TASK REQUIREMENTS: Nothing in the entries may change when you repeat them, and no images may appear.

..........

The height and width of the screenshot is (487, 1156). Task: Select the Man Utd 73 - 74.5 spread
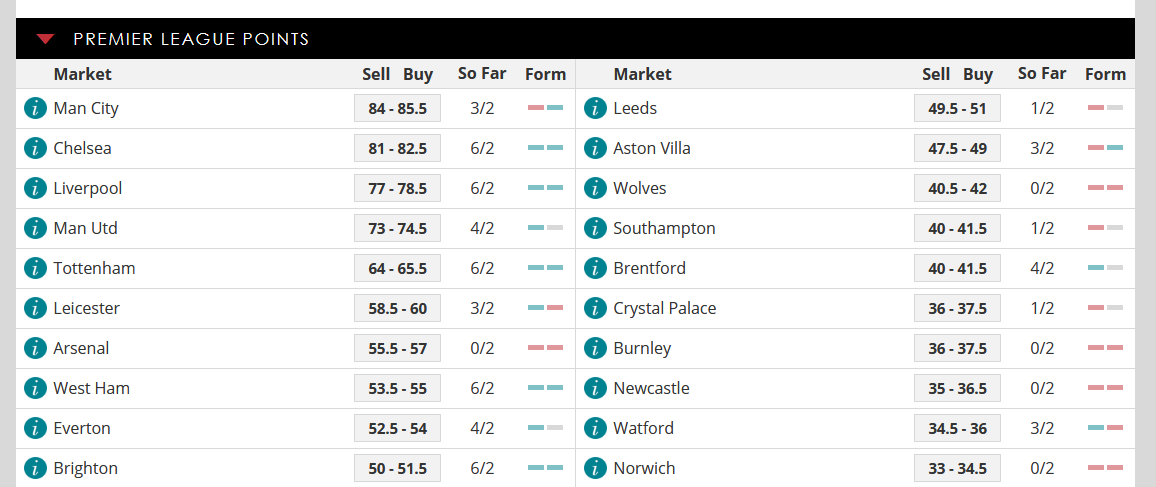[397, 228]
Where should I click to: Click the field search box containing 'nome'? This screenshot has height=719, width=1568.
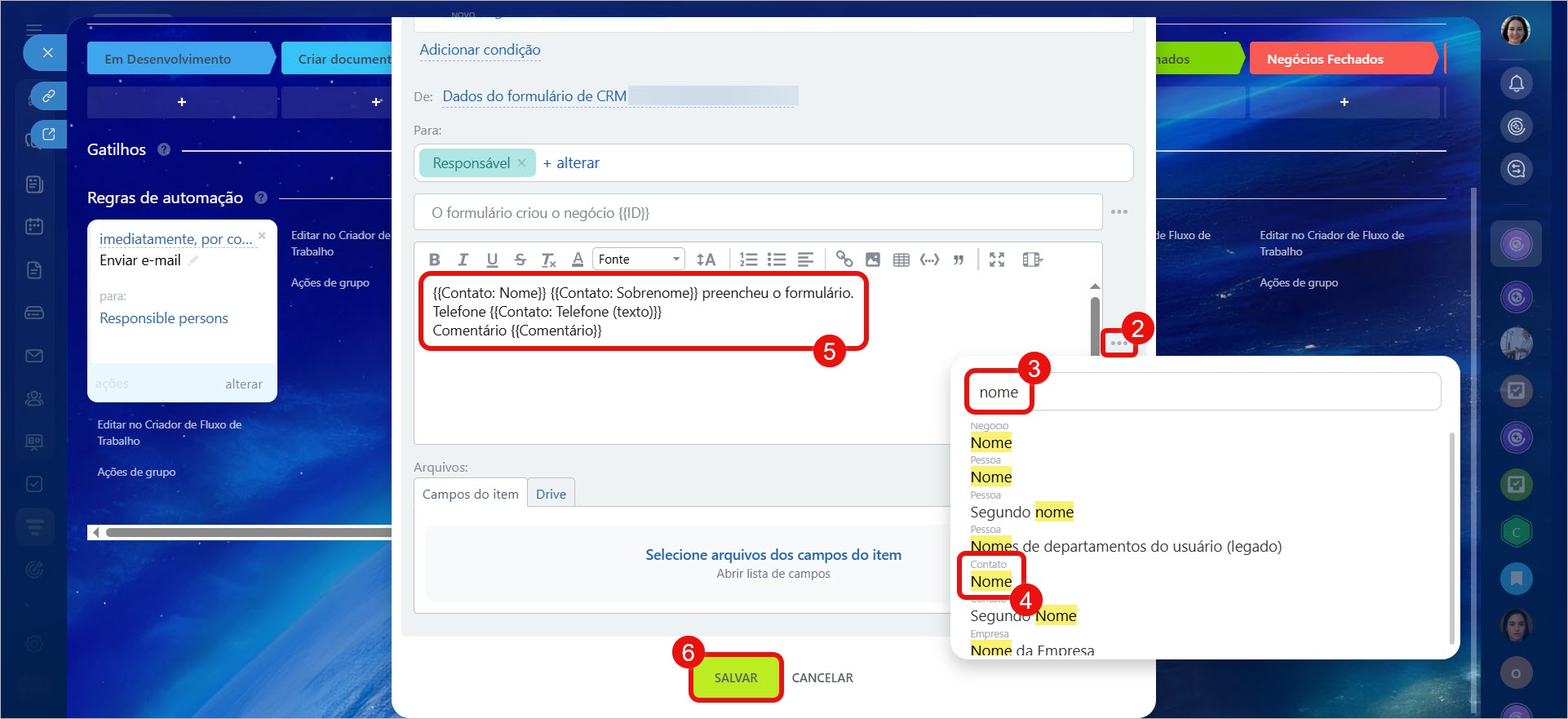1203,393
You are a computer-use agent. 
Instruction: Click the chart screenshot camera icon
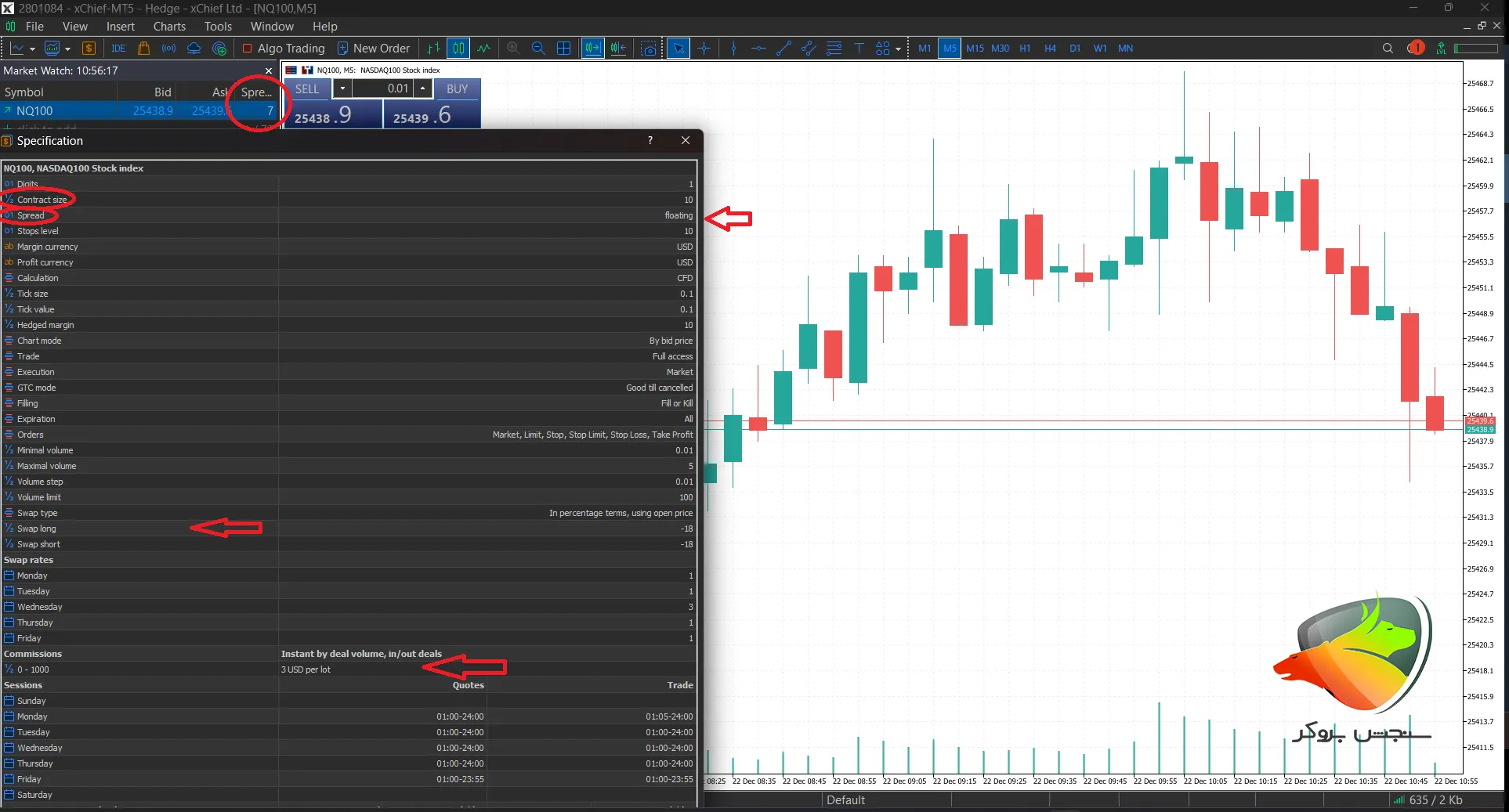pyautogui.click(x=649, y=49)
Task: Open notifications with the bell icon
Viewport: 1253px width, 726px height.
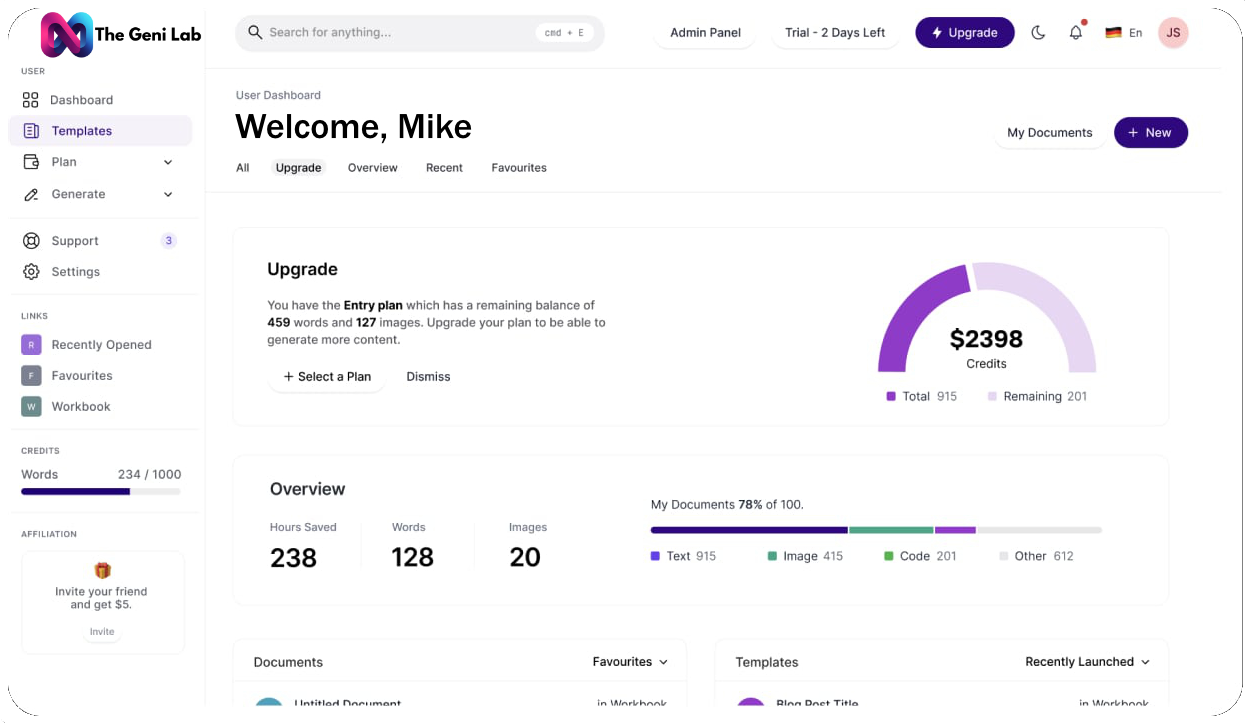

..........

RESULT:
The height and width of the screenshot is (487, 1156). Task: Select the Man Utd 73 - 74.5 spread
[397, 228]
Where should I click to: Click the field search box containing 'nome'? This screenshot has height=719, width=1568.
1203,393
You are a computer-use agent. 
Instruction: Click the chart screenshot camera icon
pyautogui.click(x=649, y=49)
Task: Open notifications with the bell icon
Viewport: 1253px width, 726px height.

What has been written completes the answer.